Design Hardening of Commercial Technologies
Design Hardening of Commercial Technologies
First published Spring 2011, Crosslink® magazine.
Most of today’s advanced nanoelectronic device technologies are being developed in the commercial sector, where performance and power are typically optimized, trading away temperature range and component reliability. Commercial semiconductor road maps show component reliability timescales are being reduced to 5–7 years, more closely aligning with commercial product life cycles of 2–3 years. This approach is simply not geared toward the development of space electronics, which require long lifetimes, high reliability, extended temperature range, and radiation hardness.
At The Aerospace Corporation, researchers are studying two main approaches to applying nanoscale CMOS technology to space applications—radiation hardness by design (HBD), and reliability by design (RBD). The goals are to enable developers of integrated circuits to improve the intrinsic reliability and radiation tolerance of the commercial processes to meet space-use requirements. In these techniques, physical layout, circuit design, and system-level designs are used to mitigate radiation-induced failure modes and wear-out conditions.

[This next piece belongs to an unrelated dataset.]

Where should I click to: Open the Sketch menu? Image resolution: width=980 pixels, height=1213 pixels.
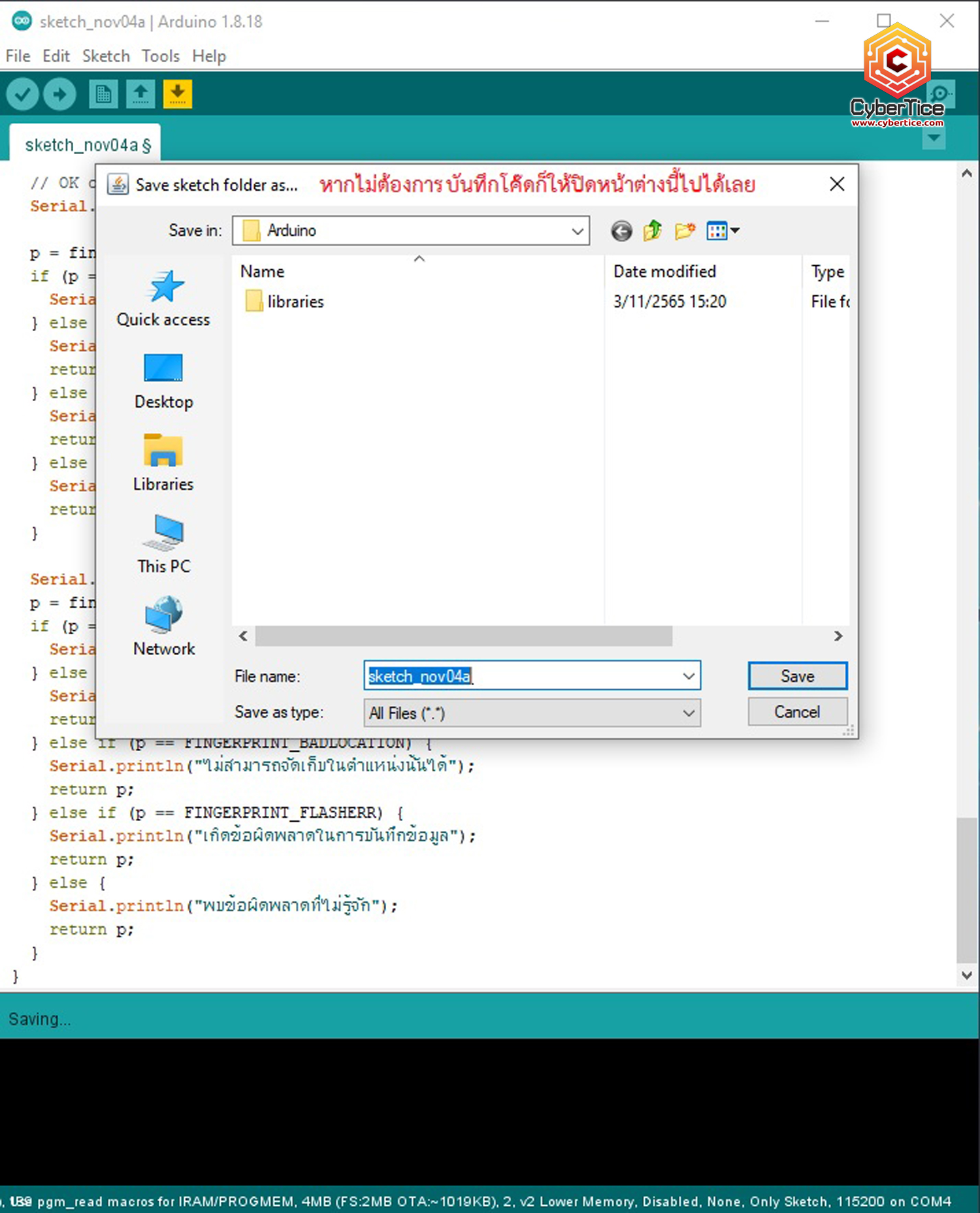[x=106, y=56]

Radiation Hardness by Design
Hardness by design has been under active research development at Aerospace since the late 1990s. More recently, a Defense Advanced Research Projects Agency (DARPA) program, begun in the mid-2000s, has greatly advanced the technology and reduced to practice complex radiation-hardened, application-specific integrated circuit (ASIC) designs targeting 90 and 45 nm technologies. An example of HBD using a physical layout modification would be to interleave the individual bits in a word stored in memory so that a single-event upset from a galactic cosmic ray would cause no more than one bit of error. This technique can be complemented by a circuit-level modification of the design to make it less sensitive to transient charge deposition within the memory bit from those same energetic particles. Error detection and correction can also be applied at higher circuit levels so that with additional bits per memory word, any upset-induced bit errors can be automatically corrected on readout. Finally, system-level mitigations can be applied by using a background memory-scrubbing function, such that single bit errors do not accumulate in the memory over time. Together, these techniques have been shown to be effective at hardening commercial memories to the levels required for space applications. Similar HBD approaches can be used to handle other radiation effects, including single-event transients, single-event latchup, and total ionizing dose.
Reliability by Design
Space systems developers who choose to use an unqualified technology must begin by reviewing the commercial qualification data and performing independent testing to understand all failure modes in the intended environment. This prequalification study enables the use of HBD and RBD techniques to mitigate known failure modes. Developers must also perform formal qualification testing to validate their designs and demonstrate requirements closure with an end-of-life design margin.
Unfortunately, shortfalls can exist as new technologies are incorporated into critical space systems. These shortfalls can include gaps in the understanding of basic failure mechanisms, inadequate application of nanoscale chemistry and physics to fully understand device reliability, and the unavailability of complete qualification data corresponding to the space system’s actual operating conditions and environment. Although a tremendous amount of proprietary process and reliability data is generated during commercial qualification, it is often difficult to obtain all of that data, or the data may not extend to the temperature ranges or lifetimes required for a space application. Furthermore, no data may initially exist for space-specific environmental factors, such as radiation or cryogenic operation.
A comprehensive framework to develop and effectively integrate RBD approaches into space development cycles has not been completely formalized. There are, however, research efforts under way at Aerospace and elsewhere to tackle the challenges of developing a rigorous RBD approach to ensure nanoelectronic device reliability for long space missions (more than 15 years). Methods include modifying the integrated circuit design at the physical layout level, developing circuit and system design reliability trades, and improving thermal management of critical junction temperatures. Novel approaches are being investigated that build upon the intrinsic reliability of commercial technologies to meet high reliability requirements for national security space programs.
In each of these design-hardening approaches, the implicit goal is to trade away a small amount of performance, power, and/or device area for increased radiation robustness and extended lifetime. System designers are typically willing to perform this trade as long as the total loss in device performance is effectively no more than one or two technology generations (~2 to 4 years). The net result of using HBD and RBD techniques for space systems is to maintain radiation robustness and high reliability while providing an improvement in circuit density and throughput with lower power using commercial state-of-the-art technology. As new nanoelectronic technologies beyond CMOS emerge, HBD and RBD will become recurring themes needed to manage the technology gap between commercial terrestrial and military space qualification requirements. A new government-led program, the National High Reliability Electronics Virtual Center (HiREV), has been established to address the physics of failure and prequalification of emerging nanoelectronic technology. The HiREV program is supported within Aerospace by various organizations, which provide program guidance, reliability science, and prequalification data for new nanoelectronic device technologies.